(Saved entries)
■ ■ ■
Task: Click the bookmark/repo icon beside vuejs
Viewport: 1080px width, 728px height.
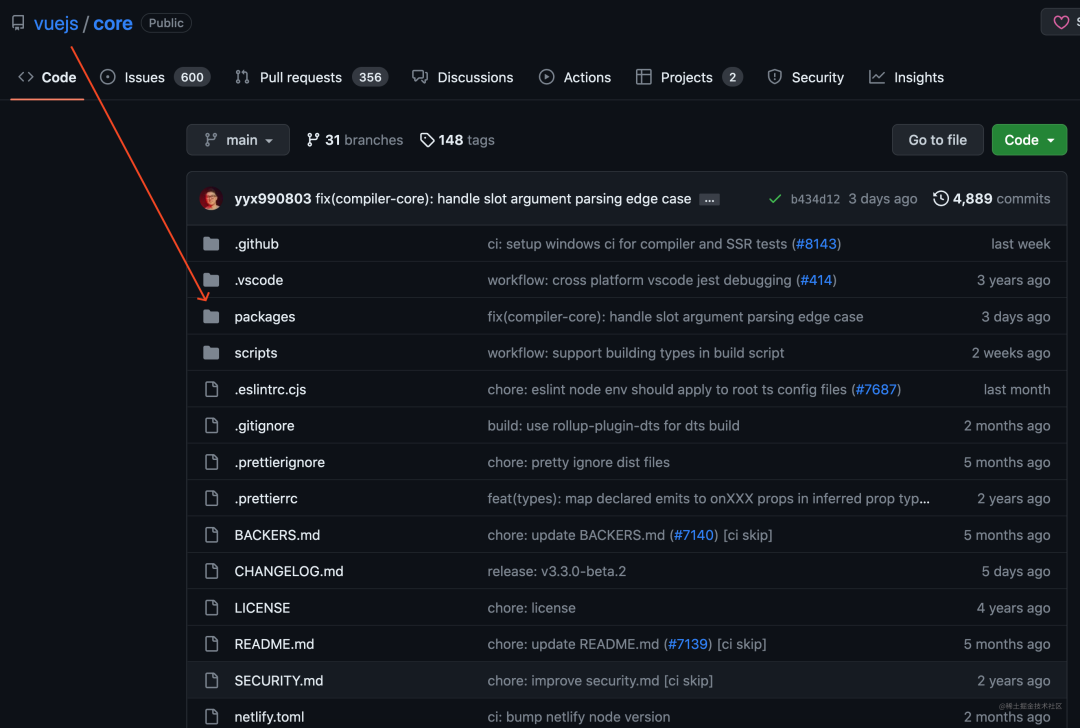Action: click(x=17, y=22)

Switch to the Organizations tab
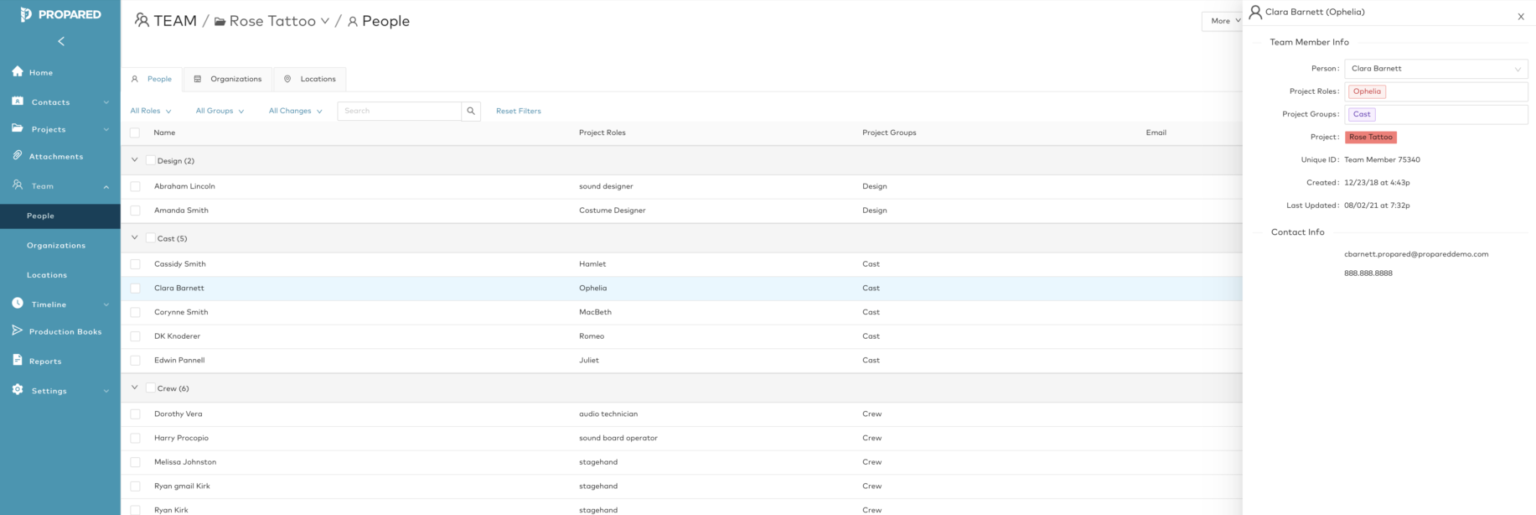click(x=228, y=79)
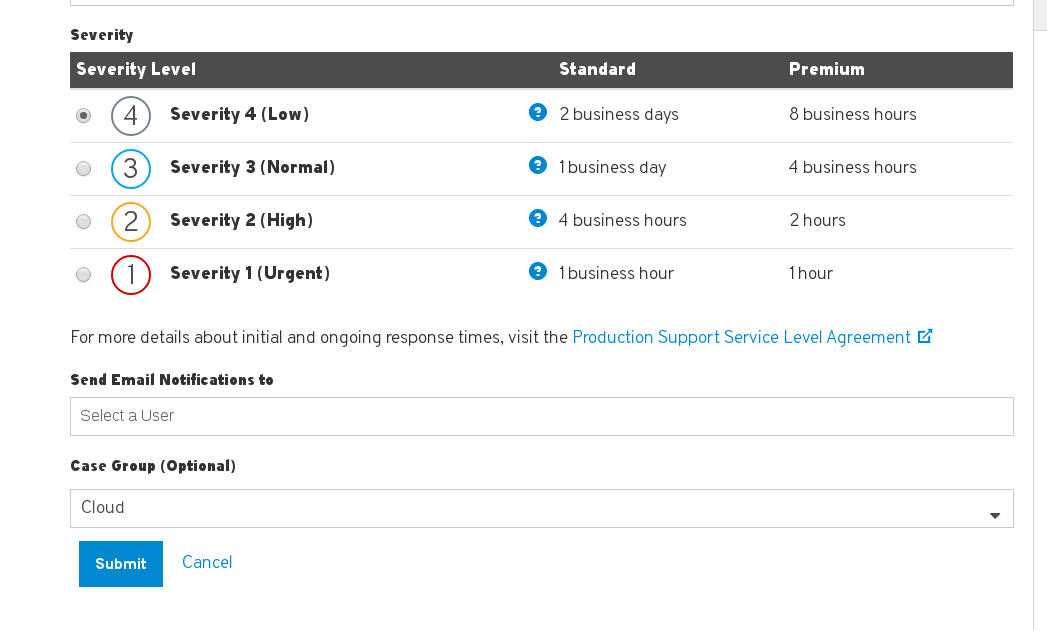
■ ■ ■
- _What needs to be done_
The entries above need to be transcribed exactly, with the images left out.

- _Result for this task_
Task: Click the bookmark/repo icon beside vuejs
Viewport: 1080px width, 728px height.
Action: click(x=17, y=22)

Switch to the Organizations tab
click(x=228, y=79)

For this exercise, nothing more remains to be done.